Grilled products are always delicious and aromatic. I suggest cooking salmon and vegetable salsa over an open fire – a great combination.

Cook: 30 minutes

Servings: 4

Ingredients

  • Salmon fillet (cut into 4 pieces) – 200 g
  • Salt – 1/2 teaspoon.
  • Ground black pepper – 1/2 teaspoon.
  • Vegetable oil – 1-2 tbsp
  • Tomatoes (cut into halves) – 4 pcs.
  • Red onion (cut into thin strips) – 1 pc.
  • Lime (cut in half) – 1 pc.
  • Chili pepper (seeded and cut in half) – 1 pc.

Directions

  1. Preheat the grill to medium heat.
  2. Sprinkle the fillet with 1/4 teaspoon of salt and 1/4 teaspoon of black pepper.
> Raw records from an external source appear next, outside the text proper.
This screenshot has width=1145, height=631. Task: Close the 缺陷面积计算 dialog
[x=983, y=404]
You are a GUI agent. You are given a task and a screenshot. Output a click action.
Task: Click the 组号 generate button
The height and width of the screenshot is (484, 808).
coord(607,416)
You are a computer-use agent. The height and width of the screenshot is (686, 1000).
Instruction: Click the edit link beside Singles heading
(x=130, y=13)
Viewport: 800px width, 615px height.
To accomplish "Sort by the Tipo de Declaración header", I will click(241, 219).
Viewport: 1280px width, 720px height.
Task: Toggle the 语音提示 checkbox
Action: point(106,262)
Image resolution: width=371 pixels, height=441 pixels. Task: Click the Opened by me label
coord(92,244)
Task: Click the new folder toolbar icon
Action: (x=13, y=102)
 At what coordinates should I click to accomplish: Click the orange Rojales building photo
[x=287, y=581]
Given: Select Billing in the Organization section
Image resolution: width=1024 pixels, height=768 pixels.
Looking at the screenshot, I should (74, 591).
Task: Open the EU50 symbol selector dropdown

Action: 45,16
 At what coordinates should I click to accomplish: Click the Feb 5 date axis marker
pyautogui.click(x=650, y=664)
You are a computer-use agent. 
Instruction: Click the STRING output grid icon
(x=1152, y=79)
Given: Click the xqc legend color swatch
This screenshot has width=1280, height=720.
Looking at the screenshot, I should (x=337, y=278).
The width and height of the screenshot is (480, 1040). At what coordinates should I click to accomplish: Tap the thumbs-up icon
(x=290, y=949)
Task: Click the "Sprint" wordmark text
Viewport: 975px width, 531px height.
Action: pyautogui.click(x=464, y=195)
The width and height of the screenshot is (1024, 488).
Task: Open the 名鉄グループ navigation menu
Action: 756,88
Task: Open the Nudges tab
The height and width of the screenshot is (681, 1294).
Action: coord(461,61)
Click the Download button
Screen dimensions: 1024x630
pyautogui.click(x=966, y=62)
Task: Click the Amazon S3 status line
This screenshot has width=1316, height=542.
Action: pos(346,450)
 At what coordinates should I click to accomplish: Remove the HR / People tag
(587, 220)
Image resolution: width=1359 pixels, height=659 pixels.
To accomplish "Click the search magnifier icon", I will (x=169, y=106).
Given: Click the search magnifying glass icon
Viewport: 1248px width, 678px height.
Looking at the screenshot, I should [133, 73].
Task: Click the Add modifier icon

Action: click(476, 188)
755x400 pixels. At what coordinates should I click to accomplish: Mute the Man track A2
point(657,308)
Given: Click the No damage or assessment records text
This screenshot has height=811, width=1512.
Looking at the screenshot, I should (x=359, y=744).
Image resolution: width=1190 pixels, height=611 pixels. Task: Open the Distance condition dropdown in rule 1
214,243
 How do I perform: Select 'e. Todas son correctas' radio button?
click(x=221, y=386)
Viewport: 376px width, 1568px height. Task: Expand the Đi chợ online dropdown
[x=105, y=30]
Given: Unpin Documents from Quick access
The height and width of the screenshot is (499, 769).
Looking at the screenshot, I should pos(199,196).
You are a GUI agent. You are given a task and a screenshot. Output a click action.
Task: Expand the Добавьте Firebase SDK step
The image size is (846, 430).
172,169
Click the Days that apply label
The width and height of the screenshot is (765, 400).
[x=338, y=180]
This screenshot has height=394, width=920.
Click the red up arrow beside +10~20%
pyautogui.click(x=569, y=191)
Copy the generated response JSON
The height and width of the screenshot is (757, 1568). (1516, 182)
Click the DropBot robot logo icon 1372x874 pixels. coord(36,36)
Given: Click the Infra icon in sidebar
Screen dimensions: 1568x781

Place fish on a greased wire rack. Fry the fillets for about 4 minutes on each side. Remove fish from the grill.
  3. Place the tomatoes, cut down, onion, and chili on a wire rack. Fry the tomatoes for about 6 minutes. Turn the tomatoes over and fry for another 1 minute. Fry onions and peppers for about 6 minutes on each side. Remove vegetables from the wire rack and cool.
  4. Coarsely chop the tomatoes and onions, and finely chop the chili. In a bowl, combine the tomatoes, onions, chili, 1/4 teaspoon salt and 1/4 teaspoon black pepper, and 1/2 lime juice.

Enjoy your meal!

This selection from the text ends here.